La république sous surveillance
L’obsession du contrôle est également visible dans la gestion de l’Islam en France, avec des lois comme la loi sur le voile intégral de 2010 et la loi sur les séparatismes de 2021. Dans les deux cas, la menace de l’“autre” a justifié un renforcement de la surveillance et des restrictions sur les libertés individuelles. Il ne s’agissait plus de combattre des résistances coloniales ou des révoltes politiques, mais des « identités étrangères », perçues comme incompatibles avec la république laïque. Là encore, le ministère de l’Intérieur joue un rôle clé : l’assignation à résidence des populations par leur origine, par leur culture, par leur religion.
Aujourd’hui, la France parle de la décolonisation comme d’un événement passé, un épiphénomène. Mais l’Intérieur montre que l’impératif colonial n’a jamais été complètement évacué. Il a été, plutôt, réincarné dans la gestion de ses héritages, sous forme de politiques de contrôle et de surveillance, dans les lois et dans les pratiques policières.
La France a quitté l’Algérie, mais le ministère de l’Intérieur n’a jamais cessé de la garder sous clé. Il ne s’agit plus de coloniser des terres, mais d’assujettir des populations sous prétexte de maintenir l’ordre républicain. Le miroir est devenu plus complexe, plus intérieur, mais l’illusion de pouvoir est restée.

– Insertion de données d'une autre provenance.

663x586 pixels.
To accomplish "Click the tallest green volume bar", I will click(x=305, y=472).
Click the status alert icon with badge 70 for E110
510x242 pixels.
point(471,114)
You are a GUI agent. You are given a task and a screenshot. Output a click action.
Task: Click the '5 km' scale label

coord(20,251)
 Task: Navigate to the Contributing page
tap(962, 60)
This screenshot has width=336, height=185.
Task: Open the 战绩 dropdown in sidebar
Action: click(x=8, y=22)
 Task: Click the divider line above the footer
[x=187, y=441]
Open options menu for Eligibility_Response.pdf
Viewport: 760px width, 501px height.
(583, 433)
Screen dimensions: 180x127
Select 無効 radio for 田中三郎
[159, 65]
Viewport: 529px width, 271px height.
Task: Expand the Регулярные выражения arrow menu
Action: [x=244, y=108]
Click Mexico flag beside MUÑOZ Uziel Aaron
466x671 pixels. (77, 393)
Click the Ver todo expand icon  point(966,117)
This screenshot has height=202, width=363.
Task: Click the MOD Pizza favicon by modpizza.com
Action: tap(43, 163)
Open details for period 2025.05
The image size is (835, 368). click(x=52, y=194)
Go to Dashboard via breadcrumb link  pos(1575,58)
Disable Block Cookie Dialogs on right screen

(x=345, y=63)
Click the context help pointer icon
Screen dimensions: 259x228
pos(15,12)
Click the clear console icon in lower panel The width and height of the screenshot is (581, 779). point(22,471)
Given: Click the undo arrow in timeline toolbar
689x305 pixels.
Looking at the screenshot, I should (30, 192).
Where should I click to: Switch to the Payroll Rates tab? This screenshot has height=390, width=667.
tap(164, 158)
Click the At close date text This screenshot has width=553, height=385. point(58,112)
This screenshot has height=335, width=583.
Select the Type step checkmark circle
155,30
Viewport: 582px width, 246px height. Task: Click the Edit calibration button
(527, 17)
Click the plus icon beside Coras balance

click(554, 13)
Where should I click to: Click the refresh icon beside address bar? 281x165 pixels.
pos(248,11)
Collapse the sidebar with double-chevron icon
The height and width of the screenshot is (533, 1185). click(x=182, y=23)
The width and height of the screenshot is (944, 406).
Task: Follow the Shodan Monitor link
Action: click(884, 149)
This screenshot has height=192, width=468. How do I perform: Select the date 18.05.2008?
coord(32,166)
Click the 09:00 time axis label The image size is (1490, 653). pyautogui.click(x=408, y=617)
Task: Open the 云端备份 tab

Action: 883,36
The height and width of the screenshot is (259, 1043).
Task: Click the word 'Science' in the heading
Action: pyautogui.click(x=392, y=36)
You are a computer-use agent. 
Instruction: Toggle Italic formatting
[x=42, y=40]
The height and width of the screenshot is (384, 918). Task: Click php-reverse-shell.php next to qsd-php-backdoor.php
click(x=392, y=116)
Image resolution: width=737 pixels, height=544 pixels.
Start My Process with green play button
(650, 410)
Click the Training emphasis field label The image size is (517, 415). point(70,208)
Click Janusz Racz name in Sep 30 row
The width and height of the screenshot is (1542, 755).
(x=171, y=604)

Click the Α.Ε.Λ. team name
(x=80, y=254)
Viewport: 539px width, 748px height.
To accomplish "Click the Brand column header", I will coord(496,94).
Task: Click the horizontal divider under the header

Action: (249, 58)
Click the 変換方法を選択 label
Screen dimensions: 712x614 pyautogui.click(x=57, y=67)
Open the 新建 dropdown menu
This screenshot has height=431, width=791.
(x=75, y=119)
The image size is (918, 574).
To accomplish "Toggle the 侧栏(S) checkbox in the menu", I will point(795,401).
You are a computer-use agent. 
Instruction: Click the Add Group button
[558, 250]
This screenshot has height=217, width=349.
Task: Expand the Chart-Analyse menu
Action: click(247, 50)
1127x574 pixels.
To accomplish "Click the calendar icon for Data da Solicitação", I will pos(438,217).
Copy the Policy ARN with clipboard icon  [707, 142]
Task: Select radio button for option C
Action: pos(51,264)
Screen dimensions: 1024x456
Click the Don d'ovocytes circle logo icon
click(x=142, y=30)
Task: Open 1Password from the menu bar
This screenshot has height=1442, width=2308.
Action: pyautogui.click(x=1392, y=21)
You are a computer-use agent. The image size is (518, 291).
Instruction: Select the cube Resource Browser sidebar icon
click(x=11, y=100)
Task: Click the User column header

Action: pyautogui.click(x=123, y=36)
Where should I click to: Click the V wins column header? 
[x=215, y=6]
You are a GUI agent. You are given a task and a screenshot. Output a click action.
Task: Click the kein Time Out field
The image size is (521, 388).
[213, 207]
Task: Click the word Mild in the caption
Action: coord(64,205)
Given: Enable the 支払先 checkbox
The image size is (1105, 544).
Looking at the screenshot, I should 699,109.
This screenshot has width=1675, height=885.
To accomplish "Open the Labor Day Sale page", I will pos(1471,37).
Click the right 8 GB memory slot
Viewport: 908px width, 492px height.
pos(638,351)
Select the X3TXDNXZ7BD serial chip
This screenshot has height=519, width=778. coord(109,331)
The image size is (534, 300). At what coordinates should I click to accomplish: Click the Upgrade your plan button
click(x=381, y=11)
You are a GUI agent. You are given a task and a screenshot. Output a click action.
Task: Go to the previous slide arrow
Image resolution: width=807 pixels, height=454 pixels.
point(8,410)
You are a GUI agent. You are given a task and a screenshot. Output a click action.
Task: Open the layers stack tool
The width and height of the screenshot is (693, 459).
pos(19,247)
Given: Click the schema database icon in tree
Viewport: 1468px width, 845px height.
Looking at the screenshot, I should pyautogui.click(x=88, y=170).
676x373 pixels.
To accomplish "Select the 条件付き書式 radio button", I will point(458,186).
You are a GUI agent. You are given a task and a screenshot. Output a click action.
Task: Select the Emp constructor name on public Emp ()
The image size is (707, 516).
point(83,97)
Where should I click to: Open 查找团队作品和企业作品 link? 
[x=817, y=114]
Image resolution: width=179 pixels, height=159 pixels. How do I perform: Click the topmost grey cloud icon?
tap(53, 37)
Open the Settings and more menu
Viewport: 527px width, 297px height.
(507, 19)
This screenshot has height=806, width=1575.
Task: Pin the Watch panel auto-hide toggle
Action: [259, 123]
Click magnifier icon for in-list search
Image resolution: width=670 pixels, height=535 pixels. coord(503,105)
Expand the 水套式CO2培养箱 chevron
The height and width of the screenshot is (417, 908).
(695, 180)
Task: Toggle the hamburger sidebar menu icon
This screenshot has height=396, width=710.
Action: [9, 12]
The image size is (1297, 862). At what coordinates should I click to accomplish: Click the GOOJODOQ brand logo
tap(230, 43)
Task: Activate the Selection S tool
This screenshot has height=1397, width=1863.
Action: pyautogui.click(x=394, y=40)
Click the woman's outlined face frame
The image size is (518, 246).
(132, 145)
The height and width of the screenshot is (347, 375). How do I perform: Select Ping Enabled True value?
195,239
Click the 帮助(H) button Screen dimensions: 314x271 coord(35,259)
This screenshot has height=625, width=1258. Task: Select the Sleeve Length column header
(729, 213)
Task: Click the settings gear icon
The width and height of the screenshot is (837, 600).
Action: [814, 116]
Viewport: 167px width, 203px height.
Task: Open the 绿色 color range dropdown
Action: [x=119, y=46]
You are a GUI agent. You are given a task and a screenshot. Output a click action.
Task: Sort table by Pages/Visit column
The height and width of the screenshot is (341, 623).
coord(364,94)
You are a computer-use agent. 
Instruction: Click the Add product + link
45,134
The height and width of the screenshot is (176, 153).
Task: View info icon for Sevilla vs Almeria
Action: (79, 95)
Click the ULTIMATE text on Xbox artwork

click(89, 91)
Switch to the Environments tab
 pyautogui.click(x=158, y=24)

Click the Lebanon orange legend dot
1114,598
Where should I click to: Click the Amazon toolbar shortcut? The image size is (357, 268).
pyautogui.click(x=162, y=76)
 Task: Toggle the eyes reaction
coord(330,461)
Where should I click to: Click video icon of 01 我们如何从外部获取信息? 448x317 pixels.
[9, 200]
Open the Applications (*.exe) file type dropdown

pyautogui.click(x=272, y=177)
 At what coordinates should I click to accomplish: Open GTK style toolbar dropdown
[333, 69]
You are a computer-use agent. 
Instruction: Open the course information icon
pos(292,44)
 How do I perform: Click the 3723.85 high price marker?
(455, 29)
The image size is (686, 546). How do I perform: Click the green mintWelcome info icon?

Il y a encore une république à contrôler, et il y a encore des indigènes à gérer.
Et tant que cette logique persistera, la France continuera de jouer à « Je t’aime, moi non plus » avec son propre passé colonial. « La colonisation n’a jamais été un événement passé, elle est simplement entrée dans une autre phase, celle où les frontières sont invisibles mais tout aussi puissantes. » Frantz Fanon.